Livestock farmers are busy year round–they really don’t have downtime. In fact, off-season weather can present some interesting challenges. 

Winter Weather Challenges

Winters can create havoc for farmers. I remember some brutal Minnesota winters where all we accomplished was either cleaning up after the last winter storm or getting ready for the next.  Cleaning up after a winter storm means pushing snow out of the way. Access to feed bins, grain bins, hog barns are necessary. Getting ready for a snowstorm means making sure the feed shed is stocked with feed ingredients and making sure all the livestock feed bins are full so if feed trucks can’t deliver feed for a few days, the animals will not go hungry. It is not an option to not care for livestock during a blizzard. They are our top priority. 

Repairs and Maintenance

If the winter is mild (meaning not extremely cold or snowing excessively), we do a lot of repairs and maintenance. And I mean a lot! So far this winter we have fixed feeders, waterers, feed bins, heaters, fans, and the loading chute. There is always, and I mean always, something to repair. 

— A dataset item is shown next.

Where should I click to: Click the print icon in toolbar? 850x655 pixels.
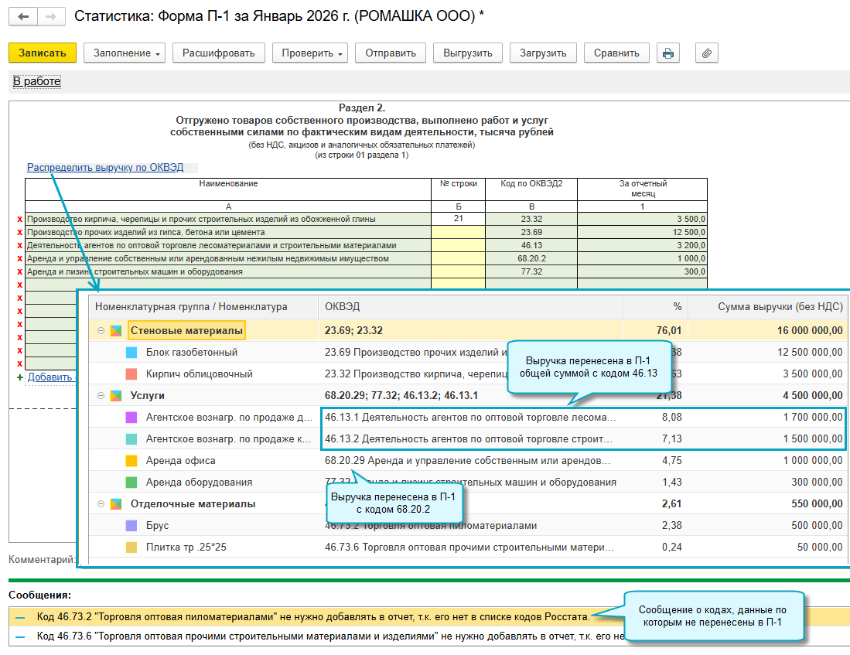coord(667,53)
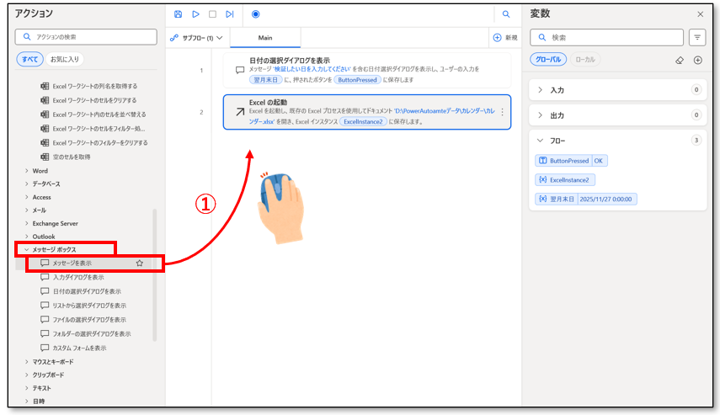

Financial Analysis and Income Tax

It is also during this time of year when most farmers have their business “year-end”. Financial statements need to be completed, income tax and visits with lenders or farm management personnel are a necessity. Reviewing and analyzing the past year and making plans for the new year. All of this equals lots of time in the office. On the top of our list this winter is estate planning. 

Deliver grain 

Fill the truck with grain, drive to town, empty truck, drive back home and repeat. This is a common sight during the “off-season” of farming.  We feed about 1/3 of our corn to the hogs and sell the remaining corn and all of our soybeans. We are thankful for close markets. We have a grain elevator, two ethanol plants and a soybean processing plant all within 5 miles of our home. Most of our corn (that we sell) goes to a local ethanol plant. Usually, we can sell our corn for a few cents more to the ethanol plant. Not only that but we also like the idea of a renewable fuel source, which corn to ethanol provides. 

Continuing Education

Not only is there work on the farm but this is also the season of meetings and conferences. This is a great time for farmers to continue their education. 

  • We learn about new and better products 
  • We learn how to do things better on the farm 
  • We keep abreast of changes and how they may affect us
One example of the type of meetings and education available to Minnesota hog farmers is the Minnesota Pork Congress. It is held at the Minneapolis Convention Center. Seminars, as well as a trade show, are available for the benefit of farmers. Seminars are very informative, while the trade show is lined with vendors and their products. Great time for hog farmers to learn what is new on the market to make their farm better and more efficient.  

Time to Recharge

The off-season is also a good time to recharge by taking a little time off. And everyone can benefit from time to recharge! And it really doesn’t matter how a person recharges, just as long as it is done.